Ben askerliğimi er-öğretmen olarak yaptım. Askerliğini yapanların anlattıkları üzerimde korkunç etki yaratmıştı. O zaman çıkan yeni bir kanun sayesinde askerlikten kurtuldum. Gelelim benim gözümle gördüğüm bir olayı anlatmaya:
Yıl 1980; mevsim yaz. Elbistan’ın bir köyüne gelin almaya gidiyoruz. Yanımızda H. adında tanıdık bir subay var. Elbistan`da yolumuz üzerinde bulunan bir karakolda görev yapan karakol komutanını arabamıza aldık.

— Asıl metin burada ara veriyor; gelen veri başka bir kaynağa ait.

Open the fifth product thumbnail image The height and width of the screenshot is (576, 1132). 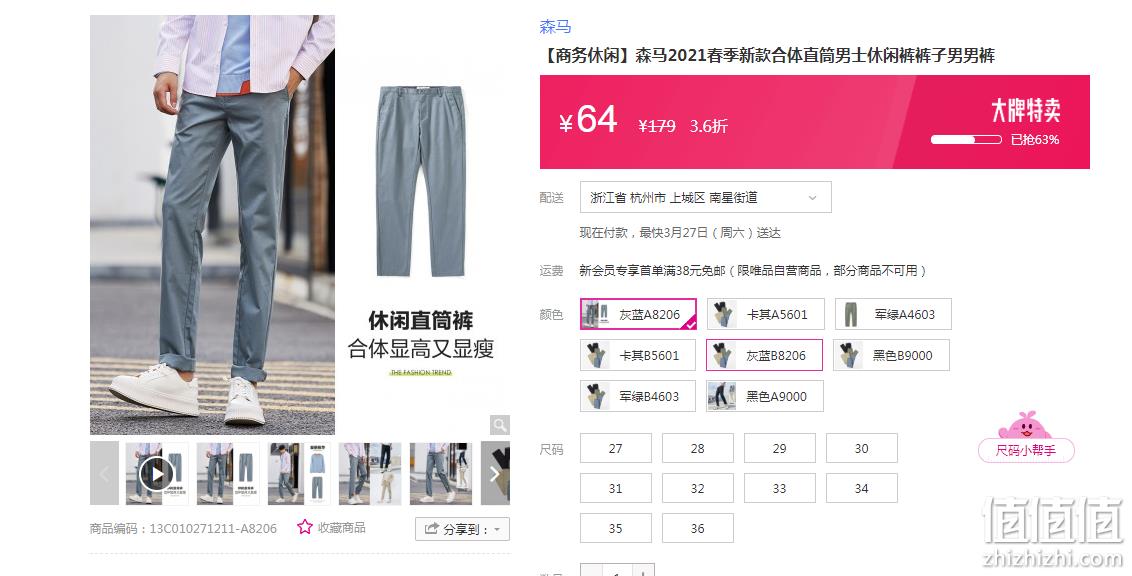pyautogui.click(x=441, y=474)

Yolda mola verdik. H. adındaki subay "Buraya gel lannn..." diye bağırdı. Tanıdık subay sivil elbiseli, karakol komutanı askeri elbiseliydi. Karakol komutanı yaşlı, diğeri gençti. Yaşlı asker koşarak genç subayın yanına gidip selam verdi ve "emret komutanım" dedi. Bizimki babası yaşındaki o insana söylenmeyecek küfürler söyledi. "Bugün maaş günü. Sigaranı aldın, bir tane de bana getir"diye bağırdı.
Anladım ki yalnız erler askeri işkenceden geçmiyor. Büyük rütbelilerin küçük rütbelileri ezişini o an hüzünle izledim…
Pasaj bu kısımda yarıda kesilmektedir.